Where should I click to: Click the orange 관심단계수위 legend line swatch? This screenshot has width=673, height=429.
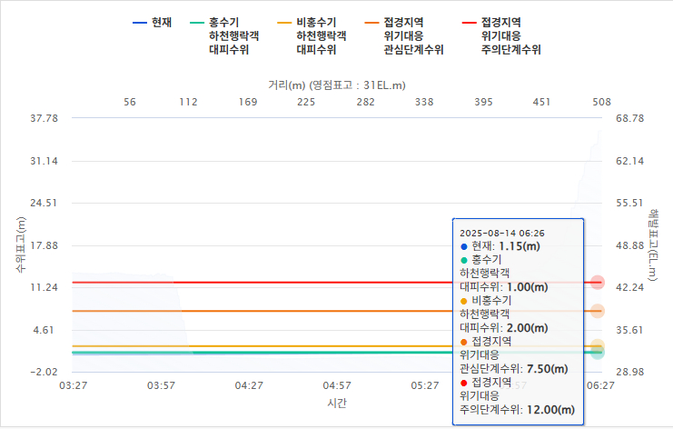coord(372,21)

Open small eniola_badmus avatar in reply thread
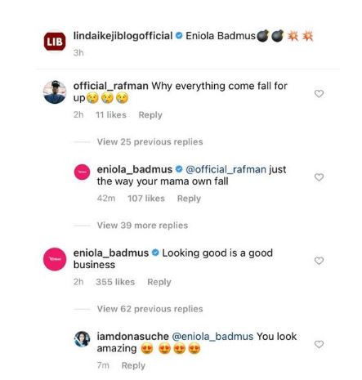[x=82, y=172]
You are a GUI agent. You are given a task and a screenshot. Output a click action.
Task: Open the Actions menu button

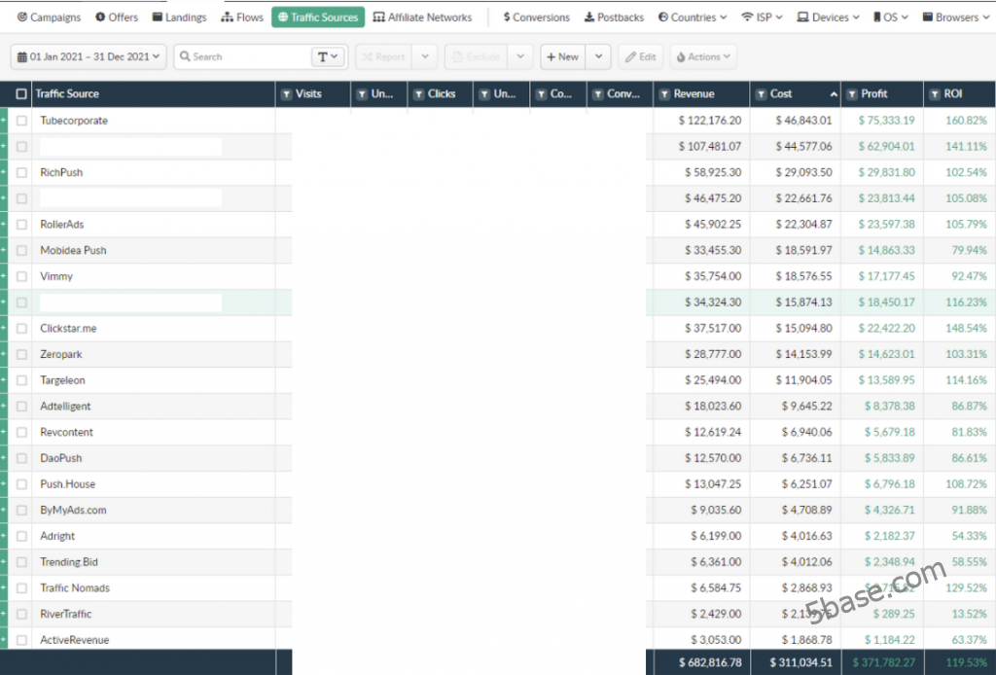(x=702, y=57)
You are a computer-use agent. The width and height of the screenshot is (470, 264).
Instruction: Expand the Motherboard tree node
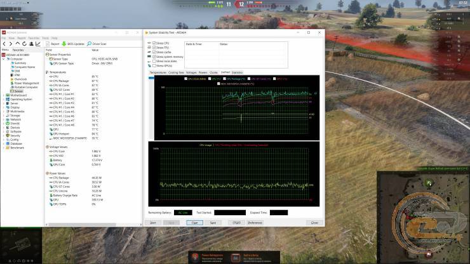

◆ ◆ ◆ ◆

WHAT TO PRODUCE :: Copy the whole listing exactly, excluding the pictures in it.

ANSWER TO THIS TASK ::
Where should I click to: Click the orange 관심단계수위 legend line swatch? This screenshot has width=673, height=429.
coord(372,21)

Open small eniola_badmus avatar in reply thread
[x=82, y=172]
You are a GUI agent. You are given a task and a screenshot. Output a click action.
Task: Open the Actions menu button

(x=702, y=57)
You are a computer-use agent. The width and height of the screenshot is (470, 264).
Instruction: Expand the Motherboard tree node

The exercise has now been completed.